The ancient book collection of the Library of the National Monument of Montecassino consists mainly of theological works, religious sciences, and ecclesiastical and monastic history. The total endowment for the printed part related to the ancient fund counts over 25,000 volumes and loose pamphlets, over 200 incunabula, 2,063 cinquecentine, 1,100 manuscripts. The oldest codex, cod. 150, Ambrosiaster (a commentary on the letters of St. Paul), in semioncial script, can be dated to the 6th century (569/570) and comes from the astrum Lucullanum (Naples). Also worth mentioning is cod. 753 from the 8th century, which contains the Sententiae of Isidore of Seville and is the oldest known in Benevento script, or codex 175, which in addition to the text of the Rule of St. Benedict and the Commentary to it by Pseudo-Paul Deaconus, contains other important historical, spiritual and customary records of the Cassinese monastic community. By contrast, the codex that conveys the earliest certain image of St. Benedict can be dated with certainty to the years of Abbot John’s rule (914-934). The golden century of the Cassinese scriptorium and library, however, is the 11th, dominated by the figure of Abbot Desiderius (1058-1087), author of the spiritual rebirth of Montecassino and promoter of the arts and culture, as well as a cardinal so influential that he succeeded Pope Gregory VII as Victor III. To these years date manuscripts that are often unique in terms of content and value of text and images, such as cod. 181, the only manuscript in Beneventana that transmits the text of the Historia ecclesiastica gentis Anglorum by Bede the Venerable, or cod. 275, the only complete family A manuscript of theHistoria Francorum of Gregory of Tours copied at Monte Cassino under Desiderius around 1086.
Other rarities include the Ritmo cassinese, the oldest verse transcription in peninsular Italy, an allegorical composition on the superiority of spiritual life over earthly life, written in a thirteenth-century beneventana on a folio (p. 206) of cod. 552, which dates instead from the 11th century; the last writing known to us by St. Thomas Aquinas Doctor of the Church, a letter he addressed to the Cassinese abbot Bernard Aiglerio, who had asked him for theological charimenti on a passage from Gregory the Great’s Moralia.

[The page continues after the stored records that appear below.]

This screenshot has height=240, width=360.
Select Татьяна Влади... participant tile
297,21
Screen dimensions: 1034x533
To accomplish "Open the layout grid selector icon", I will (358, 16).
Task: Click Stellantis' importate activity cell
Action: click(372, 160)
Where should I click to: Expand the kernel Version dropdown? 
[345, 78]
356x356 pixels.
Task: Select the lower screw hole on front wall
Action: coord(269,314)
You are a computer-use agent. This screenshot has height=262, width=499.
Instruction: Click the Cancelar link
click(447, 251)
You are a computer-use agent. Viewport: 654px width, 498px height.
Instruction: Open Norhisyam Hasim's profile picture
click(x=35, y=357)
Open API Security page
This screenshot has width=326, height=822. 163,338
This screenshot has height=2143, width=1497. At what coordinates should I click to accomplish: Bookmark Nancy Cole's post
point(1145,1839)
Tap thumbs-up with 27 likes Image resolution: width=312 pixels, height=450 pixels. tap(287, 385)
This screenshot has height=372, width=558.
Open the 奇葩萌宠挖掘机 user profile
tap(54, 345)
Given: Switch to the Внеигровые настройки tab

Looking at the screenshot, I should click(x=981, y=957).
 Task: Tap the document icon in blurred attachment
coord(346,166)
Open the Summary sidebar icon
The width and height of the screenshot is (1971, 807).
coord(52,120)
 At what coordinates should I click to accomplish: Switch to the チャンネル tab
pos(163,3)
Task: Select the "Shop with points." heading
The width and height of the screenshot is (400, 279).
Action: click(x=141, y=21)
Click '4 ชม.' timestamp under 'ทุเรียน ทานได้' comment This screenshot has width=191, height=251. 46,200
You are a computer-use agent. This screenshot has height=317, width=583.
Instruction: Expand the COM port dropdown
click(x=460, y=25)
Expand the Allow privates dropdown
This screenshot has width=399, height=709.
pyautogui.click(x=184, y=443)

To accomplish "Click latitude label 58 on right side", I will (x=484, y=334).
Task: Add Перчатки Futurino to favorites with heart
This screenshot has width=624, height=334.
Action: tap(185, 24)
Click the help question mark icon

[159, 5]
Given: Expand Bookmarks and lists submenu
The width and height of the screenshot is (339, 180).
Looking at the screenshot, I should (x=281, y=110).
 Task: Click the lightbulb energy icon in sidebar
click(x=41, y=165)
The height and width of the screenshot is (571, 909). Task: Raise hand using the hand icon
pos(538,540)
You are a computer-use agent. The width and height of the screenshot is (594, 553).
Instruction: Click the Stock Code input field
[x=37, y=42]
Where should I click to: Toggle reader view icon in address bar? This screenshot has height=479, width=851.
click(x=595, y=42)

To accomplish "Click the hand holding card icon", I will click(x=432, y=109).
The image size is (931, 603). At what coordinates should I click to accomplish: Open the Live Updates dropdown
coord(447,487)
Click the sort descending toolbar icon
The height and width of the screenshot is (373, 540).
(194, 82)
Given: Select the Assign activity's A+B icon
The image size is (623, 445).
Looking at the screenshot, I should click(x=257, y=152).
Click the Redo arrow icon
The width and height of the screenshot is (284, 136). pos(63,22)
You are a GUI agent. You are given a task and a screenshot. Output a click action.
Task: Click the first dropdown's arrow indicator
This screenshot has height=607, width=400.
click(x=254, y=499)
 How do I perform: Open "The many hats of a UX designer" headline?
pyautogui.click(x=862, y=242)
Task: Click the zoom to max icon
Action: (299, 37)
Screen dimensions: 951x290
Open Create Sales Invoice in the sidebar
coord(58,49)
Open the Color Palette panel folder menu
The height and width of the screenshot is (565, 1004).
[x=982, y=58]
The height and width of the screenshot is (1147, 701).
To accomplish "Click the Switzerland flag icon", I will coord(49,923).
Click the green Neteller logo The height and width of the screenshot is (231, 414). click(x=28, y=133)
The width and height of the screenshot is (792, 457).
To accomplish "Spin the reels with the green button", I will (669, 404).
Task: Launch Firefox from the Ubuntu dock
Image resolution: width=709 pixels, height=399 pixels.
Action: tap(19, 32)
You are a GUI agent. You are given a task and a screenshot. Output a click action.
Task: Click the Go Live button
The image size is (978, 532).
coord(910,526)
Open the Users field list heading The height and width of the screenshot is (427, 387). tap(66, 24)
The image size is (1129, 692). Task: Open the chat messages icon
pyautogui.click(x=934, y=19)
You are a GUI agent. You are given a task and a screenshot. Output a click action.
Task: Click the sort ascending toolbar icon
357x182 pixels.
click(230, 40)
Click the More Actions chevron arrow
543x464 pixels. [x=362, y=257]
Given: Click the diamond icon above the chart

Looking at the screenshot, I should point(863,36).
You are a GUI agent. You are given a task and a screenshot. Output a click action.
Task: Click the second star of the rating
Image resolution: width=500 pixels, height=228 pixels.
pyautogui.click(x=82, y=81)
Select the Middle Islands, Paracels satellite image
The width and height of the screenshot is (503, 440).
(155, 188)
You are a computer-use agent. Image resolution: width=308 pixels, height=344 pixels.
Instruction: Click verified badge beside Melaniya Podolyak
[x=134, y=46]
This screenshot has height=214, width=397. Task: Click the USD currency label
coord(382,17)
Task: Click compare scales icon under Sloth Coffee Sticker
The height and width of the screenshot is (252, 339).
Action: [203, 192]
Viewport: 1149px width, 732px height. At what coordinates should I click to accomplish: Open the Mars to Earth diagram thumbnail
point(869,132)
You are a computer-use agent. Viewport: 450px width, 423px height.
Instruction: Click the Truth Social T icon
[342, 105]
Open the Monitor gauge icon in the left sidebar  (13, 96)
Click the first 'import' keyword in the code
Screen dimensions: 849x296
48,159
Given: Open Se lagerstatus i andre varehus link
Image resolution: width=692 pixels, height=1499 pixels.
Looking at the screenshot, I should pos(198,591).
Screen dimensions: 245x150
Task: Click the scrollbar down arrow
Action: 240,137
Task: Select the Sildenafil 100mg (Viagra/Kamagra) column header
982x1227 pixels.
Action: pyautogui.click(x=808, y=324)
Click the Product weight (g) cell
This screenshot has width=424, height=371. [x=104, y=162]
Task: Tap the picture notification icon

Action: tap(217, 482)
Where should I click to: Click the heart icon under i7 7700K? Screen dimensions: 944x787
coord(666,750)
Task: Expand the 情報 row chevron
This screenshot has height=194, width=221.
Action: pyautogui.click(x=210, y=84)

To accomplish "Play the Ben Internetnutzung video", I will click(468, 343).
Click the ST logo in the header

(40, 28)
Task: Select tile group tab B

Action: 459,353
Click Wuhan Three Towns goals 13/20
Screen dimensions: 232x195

As for the archival and documentary heritage, about 14,000 parchments are preserved at Monte Cassino, the oldest of which in original dates back to the year 809, while the most famous of them remains the Placitum of Capua of March 960. It can also be mentioned that the music archive has 8,857 manuscript pieces, of which 177 are autographs, including the very famous Stabat Mater by Giovanni Battista Pergolesi.